My friend finds me – her fiancé is in front of the bar. He has come to take us home. We walk up the stairs from the cellar, and right before we leave, the waiter says something that will haunt me: "Girls, if you leave, we will not open up to let you back in."
The door of the bar opens on to a city we do not know anymore. In these streets that I know by heart, in these streets I have travelled to go to college, to have a drink, in these streets that have known the joys and romance of my twenties, there is nothing but terror.
Terror is this silence in the middle of Saint-Germain-des-Prés, where normally the party is in full swing on a Friday night. Terror is the people who run to go home. No one walks. Everyone runs. I run too, and I laugh at the same time because the situation is too absurd. I laugh, and tears run down my face, for I am afraid. I am afraid for my life. I am afraid for those who are dead. I am afraid for Paris.
"Not even scared" was the most popular slogan in the streets the day after the attacks. This is not true. After that night, with each blow of horn a little too pressed, with each carelessly forgotten bag in the subway, we fear.
Right now, the terrorists have won.
They terrorised Paris. They shot her youth. People of my age all know at least one person who lost a loved one in the attacks, if not worse.
I have a recurring nightmare, where men with guns in their hands walk towards me.
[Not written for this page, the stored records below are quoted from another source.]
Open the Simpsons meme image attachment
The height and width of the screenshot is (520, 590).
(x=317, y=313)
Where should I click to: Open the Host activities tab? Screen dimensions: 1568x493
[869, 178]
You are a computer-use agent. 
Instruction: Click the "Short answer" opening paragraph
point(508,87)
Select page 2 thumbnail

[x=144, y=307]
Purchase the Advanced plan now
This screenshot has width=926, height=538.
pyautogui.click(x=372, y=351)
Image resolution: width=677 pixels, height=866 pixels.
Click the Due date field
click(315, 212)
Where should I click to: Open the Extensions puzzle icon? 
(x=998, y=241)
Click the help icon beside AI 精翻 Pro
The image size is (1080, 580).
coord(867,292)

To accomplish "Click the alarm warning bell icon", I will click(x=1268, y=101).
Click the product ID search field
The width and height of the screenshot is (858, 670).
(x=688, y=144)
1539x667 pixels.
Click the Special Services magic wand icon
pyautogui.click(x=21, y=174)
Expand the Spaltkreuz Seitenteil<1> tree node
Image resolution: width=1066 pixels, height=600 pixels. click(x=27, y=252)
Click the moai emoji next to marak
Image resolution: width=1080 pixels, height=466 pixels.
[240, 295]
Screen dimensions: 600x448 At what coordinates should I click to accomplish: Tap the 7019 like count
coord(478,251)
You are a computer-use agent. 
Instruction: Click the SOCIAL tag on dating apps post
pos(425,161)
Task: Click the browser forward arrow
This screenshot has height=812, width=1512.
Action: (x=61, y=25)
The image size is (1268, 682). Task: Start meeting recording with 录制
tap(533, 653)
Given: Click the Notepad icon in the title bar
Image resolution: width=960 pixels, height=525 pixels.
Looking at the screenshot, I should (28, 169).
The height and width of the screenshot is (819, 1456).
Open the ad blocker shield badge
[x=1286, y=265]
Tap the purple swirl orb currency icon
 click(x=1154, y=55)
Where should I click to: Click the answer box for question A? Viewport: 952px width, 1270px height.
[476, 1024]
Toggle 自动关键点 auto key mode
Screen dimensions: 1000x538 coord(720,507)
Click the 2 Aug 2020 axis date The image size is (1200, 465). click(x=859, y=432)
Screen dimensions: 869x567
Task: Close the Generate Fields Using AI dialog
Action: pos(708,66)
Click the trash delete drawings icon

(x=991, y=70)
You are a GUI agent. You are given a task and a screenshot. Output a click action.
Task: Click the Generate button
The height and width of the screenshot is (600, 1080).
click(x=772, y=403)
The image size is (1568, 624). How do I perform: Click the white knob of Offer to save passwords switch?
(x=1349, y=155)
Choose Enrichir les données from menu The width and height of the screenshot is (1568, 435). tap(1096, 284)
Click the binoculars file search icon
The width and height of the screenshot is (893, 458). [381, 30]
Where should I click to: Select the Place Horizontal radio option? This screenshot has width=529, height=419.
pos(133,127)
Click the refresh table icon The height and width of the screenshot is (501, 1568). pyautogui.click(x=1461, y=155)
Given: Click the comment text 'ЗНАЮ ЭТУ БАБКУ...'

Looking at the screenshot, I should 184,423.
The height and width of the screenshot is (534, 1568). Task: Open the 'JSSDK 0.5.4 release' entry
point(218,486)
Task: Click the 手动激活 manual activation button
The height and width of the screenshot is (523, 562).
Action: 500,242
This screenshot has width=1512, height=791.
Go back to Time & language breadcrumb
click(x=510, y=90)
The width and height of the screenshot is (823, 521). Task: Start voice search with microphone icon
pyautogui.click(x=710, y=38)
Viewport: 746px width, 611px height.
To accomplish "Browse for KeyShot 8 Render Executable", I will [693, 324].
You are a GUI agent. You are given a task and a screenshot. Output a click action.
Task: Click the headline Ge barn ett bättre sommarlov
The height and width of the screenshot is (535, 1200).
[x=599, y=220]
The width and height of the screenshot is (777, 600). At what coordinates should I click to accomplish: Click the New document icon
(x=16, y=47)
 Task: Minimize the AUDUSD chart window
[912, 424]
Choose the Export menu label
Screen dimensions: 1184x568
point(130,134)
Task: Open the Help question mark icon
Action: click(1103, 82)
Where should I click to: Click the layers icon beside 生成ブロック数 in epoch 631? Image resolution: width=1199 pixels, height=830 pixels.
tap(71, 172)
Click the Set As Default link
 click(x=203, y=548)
I know they're coming, but I'm glued to a chair and I cannot move. They point their weapons on my face and I have time to be certain that I'm going to die before I wake up.
The country is rife with hostility now, the divisions are bitter. And on the eve of the presidential elections, political extremism has swept into breaches of hatred with record success.
Terrorists have won, but only for a time. Once we have healed, we will fight bigotry and hatred with unity and freedom.